**What the task asks**
Please reproduce verbatim the lines below, from the first through the one with "This screenshot has width=1436, height=840.".

**Source material**
:::

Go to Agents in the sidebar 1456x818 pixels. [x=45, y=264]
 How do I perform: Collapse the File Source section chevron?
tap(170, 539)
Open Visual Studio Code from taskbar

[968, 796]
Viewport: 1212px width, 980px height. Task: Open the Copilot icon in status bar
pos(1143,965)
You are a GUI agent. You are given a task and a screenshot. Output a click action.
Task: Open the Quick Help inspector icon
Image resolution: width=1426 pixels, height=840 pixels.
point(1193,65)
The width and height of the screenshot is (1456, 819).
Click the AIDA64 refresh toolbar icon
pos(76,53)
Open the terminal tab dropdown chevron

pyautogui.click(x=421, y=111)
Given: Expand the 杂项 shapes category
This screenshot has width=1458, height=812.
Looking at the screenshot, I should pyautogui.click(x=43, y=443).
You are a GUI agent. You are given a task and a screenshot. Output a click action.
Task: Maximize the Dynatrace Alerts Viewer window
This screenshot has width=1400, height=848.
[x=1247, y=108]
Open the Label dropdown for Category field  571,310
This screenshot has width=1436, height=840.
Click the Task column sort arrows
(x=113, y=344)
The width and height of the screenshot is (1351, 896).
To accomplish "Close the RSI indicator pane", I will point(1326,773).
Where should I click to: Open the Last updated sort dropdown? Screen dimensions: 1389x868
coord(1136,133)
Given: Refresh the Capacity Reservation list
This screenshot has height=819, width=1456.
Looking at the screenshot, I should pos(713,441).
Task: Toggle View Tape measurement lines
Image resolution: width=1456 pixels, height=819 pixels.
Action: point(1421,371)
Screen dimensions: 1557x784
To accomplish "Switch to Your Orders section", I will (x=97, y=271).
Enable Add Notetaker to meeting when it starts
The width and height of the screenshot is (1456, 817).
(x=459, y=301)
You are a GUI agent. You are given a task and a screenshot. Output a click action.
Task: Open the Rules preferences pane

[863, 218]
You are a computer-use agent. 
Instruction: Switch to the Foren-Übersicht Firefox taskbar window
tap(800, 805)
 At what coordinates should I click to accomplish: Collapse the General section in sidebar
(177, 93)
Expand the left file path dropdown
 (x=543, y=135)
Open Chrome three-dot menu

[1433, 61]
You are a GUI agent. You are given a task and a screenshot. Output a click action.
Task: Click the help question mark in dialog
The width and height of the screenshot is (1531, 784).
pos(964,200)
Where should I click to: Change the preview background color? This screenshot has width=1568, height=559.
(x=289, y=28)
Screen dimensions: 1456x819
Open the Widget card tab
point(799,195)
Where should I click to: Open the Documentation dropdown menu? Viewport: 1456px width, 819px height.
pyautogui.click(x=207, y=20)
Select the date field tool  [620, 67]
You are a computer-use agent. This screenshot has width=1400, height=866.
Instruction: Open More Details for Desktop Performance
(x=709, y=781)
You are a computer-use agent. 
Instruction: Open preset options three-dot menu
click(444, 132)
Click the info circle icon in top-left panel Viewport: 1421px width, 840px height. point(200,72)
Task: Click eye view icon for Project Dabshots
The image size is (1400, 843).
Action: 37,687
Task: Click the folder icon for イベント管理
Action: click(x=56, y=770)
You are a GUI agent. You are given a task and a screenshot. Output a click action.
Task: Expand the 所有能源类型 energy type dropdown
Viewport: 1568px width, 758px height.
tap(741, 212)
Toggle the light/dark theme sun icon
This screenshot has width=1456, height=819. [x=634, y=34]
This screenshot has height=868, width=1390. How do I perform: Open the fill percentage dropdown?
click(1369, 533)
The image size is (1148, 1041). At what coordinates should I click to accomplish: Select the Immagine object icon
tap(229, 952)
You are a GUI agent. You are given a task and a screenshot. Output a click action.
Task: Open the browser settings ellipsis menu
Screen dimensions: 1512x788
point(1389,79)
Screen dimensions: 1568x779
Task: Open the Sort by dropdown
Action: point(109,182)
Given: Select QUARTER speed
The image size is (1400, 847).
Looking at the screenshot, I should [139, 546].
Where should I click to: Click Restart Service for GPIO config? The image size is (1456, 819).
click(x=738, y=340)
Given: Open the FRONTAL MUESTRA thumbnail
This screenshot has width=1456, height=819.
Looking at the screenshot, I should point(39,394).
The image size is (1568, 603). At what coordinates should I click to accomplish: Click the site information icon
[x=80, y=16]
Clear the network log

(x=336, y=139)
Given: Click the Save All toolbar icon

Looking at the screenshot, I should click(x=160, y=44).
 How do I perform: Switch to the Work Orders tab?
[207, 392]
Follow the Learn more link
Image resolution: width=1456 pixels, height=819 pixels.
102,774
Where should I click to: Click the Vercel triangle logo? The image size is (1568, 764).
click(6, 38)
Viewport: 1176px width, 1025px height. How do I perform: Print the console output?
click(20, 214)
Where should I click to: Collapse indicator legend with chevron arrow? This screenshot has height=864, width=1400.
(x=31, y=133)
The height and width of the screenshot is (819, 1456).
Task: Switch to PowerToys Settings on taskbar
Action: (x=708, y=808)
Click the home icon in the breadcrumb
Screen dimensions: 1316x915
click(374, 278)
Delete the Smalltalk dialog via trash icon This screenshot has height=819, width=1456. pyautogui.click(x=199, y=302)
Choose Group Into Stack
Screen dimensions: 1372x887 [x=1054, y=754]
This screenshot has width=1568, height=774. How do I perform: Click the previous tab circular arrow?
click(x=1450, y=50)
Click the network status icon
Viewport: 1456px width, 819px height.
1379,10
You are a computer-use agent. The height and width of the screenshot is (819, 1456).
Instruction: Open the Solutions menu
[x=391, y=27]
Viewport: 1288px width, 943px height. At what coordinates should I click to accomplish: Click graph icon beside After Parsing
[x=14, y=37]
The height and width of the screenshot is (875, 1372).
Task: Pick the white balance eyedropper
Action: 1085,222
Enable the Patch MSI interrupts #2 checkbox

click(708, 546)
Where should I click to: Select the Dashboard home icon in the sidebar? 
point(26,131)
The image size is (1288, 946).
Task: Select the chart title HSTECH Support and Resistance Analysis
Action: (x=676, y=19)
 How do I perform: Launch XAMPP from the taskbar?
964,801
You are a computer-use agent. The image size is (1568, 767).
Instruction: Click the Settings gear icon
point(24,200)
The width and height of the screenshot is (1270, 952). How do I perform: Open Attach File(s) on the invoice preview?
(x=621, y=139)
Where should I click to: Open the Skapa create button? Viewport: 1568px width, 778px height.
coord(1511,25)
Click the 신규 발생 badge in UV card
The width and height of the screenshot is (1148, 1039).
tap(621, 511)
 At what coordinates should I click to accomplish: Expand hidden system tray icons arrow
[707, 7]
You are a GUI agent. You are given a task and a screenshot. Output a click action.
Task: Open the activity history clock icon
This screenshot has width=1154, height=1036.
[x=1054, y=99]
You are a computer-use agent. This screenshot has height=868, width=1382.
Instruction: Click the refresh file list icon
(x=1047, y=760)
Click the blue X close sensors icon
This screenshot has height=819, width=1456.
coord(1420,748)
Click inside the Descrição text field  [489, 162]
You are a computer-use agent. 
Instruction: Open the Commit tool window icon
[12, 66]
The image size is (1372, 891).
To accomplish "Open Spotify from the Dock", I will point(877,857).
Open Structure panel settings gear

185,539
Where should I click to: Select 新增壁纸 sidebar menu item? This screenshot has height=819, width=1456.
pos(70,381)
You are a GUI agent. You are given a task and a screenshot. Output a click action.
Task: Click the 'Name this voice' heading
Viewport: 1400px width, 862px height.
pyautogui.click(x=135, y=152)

:::

**The completed task**
Go to Agents in the sidebar 1456x818 pixels. [x=45, y=264]
 How do I perform: Collapse the File Source section chevron?
tap(170, 539)
Open Visual Studio Code from taskbar

[968, 796]
Viewport: 1212px width, 980px height. Task: Open the Copilot icon in status bar
pos(1143,965)
You are a GUI agent. You are given a task and a screenshot. Output a click action.
Task: Open the Quick Help inspector icon
Image resolution: width=1426 pixels, height=840 pixels.
point(1193,65)
The width and height of the screenshot is (1456, 819).
Click the AIDA64 refresh toolbar icon
pos(76,53)
Open the terminal tab dropdown chevron

pyautogui.click(x=421, y=111)
Given: Expand the 杂项 shapes category
This screenshot has width=1458, height=812.
Looking at the screenshot, I should pyautogui.click(x=43, y=443).
You are a GUI agent. You are given a task and a screenshot. Output a click action.
Task: Maximize the Dynatrace Alerts Viewer window
This screenshot has width=1400, height=848.
[x=1247, y=108]
Open the Label dropdown for Category field  571,310
This screenshot has width=1436, height=840.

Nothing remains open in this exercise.